◆ **WORK TO BE COMPLETED**: From the line that contains "Open the 30天内 0 盒成交 sales link" to the last line of the entries, write each line out exactly; include both ends and nothing else.
(PROVIDED ENTRIES begins)
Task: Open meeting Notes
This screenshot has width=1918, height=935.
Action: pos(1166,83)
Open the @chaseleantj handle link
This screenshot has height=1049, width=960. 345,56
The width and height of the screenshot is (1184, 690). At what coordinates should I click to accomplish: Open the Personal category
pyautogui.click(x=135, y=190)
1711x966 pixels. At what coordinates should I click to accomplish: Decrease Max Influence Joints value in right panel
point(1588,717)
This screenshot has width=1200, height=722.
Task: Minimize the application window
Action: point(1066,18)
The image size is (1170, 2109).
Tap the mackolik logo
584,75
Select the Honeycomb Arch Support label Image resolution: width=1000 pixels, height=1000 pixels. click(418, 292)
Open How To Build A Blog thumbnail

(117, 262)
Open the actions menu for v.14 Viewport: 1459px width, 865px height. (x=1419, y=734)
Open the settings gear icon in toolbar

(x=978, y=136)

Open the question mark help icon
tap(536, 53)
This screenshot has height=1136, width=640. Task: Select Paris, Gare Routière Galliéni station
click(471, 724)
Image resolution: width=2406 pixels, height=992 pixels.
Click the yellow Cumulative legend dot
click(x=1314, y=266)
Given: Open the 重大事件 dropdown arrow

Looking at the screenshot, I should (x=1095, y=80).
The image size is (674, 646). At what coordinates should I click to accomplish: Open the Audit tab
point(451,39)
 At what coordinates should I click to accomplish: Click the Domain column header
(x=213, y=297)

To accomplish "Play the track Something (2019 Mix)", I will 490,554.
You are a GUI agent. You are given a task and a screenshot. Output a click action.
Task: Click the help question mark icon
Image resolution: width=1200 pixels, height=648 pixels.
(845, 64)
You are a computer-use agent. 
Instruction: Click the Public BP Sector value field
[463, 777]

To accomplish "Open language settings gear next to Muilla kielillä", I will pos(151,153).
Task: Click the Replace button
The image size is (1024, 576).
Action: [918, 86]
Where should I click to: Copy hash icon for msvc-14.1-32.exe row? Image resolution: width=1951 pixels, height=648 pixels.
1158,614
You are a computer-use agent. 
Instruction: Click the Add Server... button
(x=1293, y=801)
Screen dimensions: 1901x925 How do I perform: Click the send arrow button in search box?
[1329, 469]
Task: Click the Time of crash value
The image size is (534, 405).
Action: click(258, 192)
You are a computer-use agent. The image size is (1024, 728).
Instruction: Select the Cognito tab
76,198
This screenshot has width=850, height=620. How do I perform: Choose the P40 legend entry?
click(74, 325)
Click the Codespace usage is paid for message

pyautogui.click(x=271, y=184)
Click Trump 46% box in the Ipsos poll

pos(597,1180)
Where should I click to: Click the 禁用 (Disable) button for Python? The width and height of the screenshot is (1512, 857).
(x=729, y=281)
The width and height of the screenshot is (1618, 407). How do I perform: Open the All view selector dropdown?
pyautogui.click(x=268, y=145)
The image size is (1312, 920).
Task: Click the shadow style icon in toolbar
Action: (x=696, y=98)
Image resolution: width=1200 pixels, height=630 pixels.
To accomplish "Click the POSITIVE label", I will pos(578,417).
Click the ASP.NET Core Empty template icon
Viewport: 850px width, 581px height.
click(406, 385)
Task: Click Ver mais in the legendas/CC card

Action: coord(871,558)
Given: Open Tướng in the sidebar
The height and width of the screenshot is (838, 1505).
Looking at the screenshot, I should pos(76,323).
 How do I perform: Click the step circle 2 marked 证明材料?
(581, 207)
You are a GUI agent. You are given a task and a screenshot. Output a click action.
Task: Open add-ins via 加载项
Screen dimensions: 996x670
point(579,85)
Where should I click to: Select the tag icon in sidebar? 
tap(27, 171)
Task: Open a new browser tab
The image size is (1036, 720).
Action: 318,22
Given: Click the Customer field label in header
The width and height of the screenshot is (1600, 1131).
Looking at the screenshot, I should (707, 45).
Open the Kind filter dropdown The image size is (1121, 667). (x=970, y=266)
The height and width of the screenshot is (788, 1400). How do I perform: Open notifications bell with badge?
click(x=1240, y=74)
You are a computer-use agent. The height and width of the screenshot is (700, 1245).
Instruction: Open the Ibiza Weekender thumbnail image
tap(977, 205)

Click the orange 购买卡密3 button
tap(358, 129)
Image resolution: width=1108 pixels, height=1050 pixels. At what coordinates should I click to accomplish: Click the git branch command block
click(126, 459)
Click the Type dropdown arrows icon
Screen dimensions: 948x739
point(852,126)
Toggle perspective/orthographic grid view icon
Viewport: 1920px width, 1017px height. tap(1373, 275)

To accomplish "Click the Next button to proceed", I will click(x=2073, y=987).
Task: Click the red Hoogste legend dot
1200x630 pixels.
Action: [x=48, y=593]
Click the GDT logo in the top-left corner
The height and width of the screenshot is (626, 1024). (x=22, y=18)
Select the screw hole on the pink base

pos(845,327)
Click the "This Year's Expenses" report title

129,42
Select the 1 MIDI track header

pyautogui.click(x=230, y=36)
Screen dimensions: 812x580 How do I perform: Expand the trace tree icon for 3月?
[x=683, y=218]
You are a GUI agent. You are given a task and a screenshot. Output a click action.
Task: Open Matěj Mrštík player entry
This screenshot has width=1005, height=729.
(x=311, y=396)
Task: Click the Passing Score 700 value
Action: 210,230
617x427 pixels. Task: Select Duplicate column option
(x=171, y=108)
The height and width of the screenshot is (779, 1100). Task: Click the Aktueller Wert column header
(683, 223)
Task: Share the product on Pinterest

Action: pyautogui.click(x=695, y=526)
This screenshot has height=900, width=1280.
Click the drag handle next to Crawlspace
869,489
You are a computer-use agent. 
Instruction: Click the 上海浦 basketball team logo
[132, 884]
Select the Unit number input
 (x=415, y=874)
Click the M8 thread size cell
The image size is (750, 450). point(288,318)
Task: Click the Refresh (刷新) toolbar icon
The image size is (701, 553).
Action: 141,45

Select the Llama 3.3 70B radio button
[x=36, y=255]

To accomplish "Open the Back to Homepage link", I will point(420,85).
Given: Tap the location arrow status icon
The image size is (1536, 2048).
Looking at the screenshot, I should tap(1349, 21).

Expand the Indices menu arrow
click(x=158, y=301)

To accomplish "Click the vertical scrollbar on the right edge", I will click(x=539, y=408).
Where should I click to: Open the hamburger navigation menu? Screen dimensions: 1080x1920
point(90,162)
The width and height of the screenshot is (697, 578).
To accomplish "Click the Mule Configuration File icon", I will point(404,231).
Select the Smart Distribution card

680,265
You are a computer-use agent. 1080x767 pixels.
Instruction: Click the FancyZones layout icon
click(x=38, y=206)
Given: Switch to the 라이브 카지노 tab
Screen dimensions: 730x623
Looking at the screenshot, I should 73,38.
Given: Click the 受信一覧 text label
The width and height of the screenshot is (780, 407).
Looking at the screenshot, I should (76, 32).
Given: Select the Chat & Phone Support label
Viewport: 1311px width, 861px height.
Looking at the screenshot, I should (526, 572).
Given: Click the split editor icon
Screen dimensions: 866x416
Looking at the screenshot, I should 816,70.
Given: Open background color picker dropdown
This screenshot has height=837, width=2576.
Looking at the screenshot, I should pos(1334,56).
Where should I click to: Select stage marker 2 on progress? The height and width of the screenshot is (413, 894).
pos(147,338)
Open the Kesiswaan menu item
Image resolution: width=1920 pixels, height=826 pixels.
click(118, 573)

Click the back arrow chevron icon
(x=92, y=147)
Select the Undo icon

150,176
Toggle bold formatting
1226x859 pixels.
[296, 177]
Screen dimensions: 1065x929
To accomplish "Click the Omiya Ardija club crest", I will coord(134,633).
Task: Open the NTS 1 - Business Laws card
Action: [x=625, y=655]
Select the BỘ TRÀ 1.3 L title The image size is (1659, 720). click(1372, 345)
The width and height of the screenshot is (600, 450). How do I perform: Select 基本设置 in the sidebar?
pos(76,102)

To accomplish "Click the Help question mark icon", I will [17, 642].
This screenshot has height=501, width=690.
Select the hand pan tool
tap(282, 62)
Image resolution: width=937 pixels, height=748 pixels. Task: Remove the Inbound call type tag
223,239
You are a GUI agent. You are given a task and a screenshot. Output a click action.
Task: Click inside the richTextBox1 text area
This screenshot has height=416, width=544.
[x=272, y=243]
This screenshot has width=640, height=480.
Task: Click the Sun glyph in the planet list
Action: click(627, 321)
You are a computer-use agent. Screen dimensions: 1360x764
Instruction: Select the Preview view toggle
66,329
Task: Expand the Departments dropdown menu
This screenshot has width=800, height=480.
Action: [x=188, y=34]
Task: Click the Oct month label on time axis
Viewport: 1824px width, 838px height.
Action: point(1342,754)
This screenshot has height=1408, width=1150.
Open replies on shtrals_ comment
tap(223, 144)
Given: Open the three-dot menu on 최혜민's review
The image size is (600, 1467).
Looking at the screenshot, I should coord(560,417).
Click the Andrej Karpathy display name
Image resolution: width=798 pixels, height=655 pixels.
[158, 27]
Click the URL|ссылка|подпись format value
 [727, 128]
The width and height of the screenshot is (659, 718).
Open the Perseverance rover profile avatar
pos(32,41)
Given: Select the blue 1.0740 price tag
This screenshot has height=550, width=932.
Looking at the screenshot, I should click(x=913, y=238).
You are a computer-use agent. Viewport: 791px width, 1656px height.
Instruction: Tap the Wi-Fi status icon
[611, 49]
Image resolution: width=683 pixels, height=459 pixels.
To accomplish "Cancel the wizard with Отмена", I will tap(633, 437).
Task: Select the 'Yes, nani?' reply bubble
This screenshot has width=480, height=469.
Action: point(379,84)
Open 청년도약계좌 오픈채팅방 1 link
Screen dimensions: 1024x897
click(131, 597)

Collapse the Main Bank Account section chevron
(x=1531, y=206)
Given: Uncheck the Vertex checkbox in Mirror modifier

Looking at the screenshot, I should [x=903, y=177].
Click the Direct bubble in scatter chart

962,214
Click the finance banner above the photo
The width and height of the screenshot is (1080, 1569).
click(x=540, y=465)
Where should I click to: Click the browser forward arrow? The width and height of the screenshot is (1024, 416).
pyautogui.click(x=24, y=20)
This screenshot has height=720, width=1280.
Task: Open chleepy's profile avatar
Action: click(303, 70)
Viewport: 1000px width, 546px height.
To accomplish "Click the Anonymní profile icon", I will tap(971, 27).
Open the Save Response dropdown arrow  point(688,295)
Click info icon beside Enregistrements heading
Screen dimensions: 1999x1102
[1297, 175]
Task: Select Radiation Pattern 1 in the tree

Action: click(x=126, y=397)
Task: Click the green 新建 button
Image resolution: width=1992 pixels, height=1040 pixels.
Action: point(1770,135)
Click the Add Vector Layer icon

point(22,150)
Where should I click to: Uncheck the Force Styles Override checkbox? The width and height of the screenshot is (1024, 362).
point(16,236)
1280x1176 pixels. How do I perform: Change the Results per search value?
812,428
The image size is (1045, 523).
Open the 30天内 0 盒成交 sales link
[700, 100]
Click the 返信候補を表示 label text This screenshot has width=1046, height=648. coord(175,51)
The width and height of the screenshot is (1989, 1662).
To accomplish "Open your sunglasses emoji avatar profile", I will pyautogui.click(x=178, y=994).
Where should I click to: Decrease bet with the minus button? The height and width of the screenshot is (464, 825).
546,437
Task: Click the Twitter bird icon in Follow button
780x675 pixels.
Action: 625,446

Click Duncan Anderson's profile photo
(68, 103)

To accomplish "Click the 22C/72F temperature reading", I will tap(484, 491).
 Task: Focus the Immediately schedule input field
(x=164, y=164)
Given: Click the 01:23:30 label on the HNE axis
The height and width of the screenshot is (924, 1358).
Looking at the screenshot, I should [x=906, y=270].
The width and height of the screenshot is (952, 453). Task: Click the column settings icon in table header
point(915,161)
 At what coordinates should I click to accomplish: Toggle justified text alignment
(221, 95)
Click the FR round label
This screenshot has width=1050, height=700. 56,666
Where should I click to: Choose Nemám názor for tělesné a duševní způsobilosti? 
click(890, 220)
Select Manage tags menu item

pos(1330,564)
(PROVIDED ENTRIES ends)
◆ **PROBLEM SOLUTION**:
Open the 30天内 0 盒成交 sales link
[700, 100]
Click the 返信候補を表示 label text This screenshot has width=1046, height=648. coord(175,51)
The width and height of the screenshot is (1989, 1662).
To accomplish "Open your sunglasses emoji avatar profile", I will pyautogui.click(x=178, y=994).
Where should I click to: Decrease bet with the minus button? The height and width of the screenshot is (464, 825).
546,437
Task: Click the Twitter bird icon in Follow button
780x675 pixels.
Action: 625,446

Click Duncan Anderson's profile photo
(68, 103)

To accomplish "Click the 22C/72F temperature reading", I will tap(484, 491).
 Task: Focus the Immediately schedule input field
(x=164, y=164)
Given: Click the 01:23:30 label on the HNE axis
The height and width of the screenshot is (924, 1358).
Looking at the screenshot, I should [x=906, y=270].
The width and height of the screenshot is (952, 453). Task: Click the column settings icon in table header
point(915,161)
 At what coordinates should I click to accomplish: Toggle justified text alignment
(221, 95)
Click the FR round label
This screenshot has width=1050, height=700. 56,666
Where should I click to: Choose Nemám názor for tělesné a duševní způsobilosti? 
click(890, 220)
Select Manage tags menu item

pos(1330,564)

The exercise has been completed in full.